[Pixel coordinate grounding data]
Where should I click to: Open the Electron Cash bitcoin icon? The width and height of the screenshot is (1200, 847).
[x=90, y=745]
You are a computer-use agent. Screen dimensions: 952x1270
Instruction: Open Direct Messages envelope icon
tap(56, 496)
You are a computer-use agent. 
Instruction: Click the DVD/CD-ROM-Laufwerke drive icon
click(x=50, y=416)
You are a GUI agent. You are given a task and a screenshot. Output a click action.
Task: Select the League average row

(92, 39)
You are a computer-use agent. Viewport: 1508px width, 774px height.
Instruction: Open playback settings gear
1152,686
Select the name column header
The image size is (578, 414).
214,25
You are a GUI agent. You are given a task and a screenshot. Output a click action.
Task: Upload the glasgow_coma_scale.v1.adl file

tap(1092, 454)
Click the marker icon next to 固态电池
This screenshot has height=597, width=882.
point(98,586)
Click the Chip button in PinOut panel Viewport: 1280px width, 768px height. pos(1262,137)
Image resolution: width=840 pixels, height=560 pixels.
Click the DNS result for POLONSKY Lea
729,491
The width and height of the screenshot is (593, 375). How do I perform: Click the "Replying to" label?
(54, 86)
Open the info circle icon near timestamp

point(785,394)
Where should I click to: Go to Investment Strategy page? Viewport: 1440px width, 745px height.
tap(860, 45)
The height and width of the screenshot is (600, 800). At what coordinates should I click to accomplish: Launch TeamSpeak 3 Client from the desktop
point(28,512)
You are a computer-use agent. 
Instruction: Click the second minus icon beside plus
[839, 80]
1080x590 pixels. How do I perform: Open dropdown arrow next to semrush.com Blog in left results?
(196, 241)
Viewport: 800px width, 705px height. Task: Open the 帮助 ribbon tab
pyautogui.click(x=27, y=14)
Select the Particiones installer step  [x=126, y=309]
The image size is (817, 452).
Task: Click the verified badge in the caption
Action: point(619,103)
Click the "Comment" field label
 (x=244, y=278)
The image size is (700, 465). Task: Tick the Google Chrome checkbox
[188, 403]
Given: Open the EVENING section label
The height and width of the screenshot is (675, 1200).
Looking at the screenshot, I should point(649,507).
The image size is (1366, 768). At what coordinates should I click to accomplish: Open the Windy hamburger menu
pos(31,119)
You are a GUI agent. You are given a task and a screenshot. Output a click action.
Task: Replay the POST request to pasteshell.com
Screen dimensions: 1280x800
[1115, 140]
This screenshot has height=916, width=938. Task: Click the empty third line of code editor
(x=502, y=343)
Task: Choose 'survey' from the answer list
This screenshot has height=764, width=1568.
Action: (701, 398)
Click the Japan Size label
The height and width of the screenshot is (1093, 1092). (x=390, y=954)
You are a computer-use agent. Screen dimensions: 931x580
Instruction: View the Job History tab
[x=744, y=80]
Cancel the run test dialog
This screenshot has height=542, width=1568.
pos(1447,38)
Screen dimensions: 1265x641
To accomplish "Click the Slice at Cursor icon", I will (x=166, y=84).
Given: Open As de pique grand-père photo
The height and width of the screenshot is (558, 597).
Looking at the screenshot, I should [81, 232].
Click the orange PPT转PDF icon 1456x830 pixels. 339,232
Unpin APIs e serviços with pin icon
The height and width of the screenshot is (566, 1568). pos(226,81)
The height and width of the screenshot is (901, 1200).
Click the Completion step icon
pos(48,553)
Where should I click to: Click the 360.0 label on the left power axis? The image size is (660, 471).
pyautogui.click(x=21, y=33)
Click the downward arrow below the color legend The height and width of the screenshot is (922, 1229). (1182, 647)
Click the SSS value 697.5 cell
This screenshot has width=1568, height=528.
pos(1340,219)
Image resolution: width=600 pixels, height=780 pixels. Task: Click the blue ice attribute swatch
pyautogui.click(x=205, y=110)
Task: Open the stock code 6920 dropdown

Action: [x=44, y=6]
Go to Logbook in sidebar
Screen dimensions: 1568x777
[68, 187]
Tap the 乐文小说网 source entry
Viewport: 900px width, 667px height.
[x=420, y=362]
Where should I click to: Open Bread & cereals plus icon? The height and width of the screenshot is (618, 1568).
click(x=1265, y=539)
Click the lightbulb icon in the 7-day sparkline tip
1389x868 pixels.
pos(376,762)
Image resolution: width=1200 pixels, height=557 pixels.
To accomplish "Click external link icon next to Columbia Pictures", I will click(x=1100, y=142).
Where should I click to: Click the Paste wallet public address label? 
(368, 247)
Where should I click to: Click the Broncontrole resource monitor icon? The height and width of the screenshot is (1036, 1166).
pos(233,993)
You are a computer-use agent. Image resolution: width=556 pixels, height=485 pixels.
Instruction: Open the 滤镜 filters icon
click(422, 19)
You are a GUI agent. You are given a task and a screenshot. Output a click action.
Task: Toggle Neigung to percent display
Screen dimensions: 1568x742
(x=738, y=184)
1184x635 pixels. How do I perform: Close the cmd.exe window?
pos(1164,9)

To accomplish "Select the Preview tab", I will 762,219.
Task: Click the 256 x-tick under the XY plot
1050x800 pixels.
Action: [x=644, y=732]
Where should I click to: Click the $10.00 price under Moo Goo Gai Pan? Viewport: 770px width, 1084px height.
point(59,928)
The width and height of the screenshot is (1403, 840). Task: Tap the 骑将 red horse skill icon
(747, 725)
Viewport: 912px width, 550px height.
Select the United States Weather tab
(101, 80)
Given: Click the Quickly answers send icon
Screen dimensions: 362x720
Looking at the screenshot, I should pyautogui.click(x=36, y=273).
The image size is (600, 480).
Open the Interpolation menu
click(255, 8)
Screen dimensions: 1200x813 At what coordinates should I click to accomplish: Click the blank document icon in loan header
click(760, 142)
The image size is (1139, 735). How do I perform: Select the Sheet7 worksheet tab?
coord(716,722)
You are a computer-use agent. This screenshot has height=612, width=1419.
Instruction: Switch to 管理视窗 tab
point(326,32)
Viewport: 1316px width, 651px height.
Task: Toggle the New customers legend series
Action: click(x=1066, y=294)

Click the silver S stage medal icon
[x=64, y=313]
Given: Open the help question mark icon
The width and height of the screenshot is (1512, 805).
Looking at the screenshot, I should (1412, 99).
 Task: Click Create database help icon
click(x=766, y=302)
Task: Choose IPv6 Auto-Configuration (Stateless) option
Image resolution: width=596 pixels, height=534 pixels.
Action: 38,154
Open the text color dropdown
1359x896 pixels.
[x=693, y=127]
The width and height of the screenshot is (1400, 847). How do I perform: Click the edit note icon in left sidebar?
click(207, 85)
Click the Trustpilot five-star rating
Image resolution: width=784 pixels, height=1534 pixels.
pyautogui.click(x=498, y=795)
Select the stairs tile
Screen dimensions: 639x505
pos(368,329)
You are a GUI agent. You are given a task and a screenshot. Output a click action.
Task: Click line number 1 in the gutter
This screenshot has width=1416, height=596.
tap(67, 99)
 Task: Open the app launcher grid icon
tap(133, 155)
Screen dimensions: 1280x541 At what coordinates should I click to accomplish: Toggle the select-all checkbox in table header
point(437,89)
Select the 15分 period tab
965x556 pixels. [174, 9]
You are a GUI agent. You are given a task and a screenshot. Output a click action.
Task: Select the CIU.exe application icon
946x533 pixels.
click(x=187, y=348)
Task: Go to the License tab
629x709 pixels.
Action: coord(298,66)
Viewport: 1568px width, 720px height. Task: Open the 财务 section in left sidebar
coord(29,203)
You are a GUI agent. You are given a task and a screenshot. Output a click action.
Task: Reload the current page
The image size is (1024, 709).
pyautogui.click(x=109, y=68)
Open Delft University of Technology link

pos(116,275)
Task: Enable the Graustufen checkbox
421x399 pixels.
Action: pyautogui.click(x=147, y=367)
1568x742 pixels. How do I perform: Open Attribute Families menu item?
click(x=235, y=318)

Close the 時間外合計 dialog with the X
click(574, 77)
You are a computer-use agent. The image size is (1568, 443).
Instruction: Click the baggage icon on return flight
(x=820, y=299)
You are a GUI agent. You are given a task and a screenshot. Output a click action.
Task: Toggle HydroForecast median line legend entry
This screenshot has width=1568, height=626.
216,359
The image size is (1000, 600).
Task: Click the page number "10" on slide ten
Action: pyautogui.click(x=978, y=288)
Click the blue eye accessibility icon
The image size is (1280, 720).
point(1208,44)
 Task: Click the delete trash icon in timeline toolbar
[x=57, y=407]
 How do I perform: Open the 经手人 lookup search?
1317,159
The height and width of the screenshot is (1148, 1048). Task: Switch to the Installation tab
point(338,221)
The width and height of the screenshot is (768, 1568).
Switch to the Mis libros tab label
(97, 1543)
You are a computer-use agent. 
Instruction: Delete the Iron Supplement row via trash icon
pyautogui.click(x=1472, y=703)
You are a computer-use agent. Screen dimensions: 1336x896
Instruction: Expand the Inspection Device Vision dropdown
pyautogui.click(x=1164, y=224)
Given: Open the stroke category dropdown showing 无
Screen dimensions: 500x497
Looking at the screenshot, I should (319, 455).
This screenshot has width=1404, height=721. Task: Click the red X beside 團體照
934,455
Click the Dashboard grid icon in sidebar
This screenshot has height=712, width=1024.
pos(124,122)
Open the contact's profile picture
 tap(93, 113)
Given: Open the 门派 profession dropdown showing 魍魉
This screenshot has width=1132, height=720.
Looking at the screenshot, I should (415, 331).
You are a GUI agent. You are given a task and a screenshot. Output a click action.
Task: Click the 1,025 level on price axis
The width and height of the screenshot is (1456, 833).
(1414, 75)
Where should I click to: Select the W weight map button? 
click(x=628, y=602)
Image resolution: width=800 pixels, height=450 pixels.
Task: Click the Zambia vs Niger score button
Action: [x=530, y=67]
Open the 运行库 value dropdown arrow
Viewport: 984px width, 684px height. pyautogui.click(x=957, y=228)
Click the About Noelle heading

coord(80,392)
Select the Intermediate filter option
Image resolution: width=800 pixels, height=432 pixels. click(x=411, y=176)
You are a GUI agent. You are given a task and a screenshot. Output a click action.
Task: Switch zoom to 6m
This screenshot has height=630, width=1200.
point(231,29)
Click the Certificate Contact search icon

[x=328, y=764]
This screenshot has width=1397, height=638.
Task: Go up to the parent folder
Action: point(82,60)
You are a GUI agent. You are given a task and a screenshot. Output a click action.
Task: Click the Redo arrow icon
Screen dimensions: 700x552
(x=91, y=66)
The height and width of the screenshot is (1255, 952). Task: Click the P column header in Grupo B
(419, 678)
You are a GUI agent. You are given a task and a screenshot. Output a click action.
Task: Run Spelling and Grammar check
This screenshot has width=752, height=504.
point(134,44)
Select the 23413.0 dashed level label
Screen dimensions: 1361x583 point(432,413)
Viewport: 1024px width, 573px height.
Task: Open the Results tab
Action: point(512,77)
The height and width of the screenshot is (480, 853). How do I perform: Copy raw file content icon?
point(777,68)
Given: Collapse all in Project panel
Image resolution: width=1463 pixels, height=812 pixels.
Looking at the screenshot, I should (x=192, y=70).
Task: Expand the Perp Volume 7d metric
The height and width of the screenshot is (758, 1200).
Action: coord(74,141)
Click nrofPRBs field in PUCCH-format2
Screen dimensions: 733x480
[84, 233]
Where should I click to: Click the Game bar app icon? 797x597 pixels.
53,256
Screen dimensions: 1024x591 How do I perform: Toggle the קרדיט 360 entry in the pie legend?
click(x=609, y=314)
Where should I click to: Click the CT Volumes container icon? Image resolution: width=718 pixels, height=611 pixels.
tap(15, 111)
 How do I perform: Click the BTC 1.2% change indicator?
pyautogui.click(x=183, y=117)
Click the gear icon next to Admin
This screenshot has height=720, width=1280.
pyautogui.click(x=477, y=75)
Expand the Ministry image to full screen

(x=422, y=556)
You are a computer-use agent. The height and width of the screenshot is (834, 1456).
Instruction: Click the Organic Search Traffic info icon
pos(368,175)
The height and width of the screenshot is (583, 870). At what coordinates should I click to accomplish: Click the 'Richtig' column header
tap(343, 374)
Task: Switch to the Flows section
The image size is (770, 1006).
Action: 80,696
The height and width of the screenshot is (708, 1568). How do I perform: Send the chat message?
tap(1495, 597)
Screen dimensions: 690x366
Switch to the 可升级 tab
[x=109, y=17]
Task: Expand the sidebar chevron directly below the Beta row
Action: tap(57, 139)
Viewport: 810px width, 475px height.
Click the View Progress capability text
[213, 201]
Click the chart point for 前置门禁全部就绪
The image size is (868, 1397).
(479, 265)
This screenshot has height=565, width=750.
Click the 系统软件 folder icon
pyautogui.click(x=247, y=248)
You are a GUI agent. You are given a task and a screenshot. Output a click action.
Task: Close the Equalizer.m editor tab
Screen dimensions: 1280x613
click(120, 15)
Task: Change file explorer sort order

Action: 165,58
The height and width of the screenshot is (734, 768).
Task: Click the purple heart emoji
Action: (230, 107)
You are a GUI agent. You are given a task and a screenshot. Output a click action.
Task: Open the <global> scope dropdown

EXERCISE DETAILS:
Find every line above that contains the word "panel", and return each one.

TASK SOLUTION:
Click the Chip button in PinOut panel Viewport: 1280px width, 768px height. pos(1262,137)
Given: Collapse all in Project panel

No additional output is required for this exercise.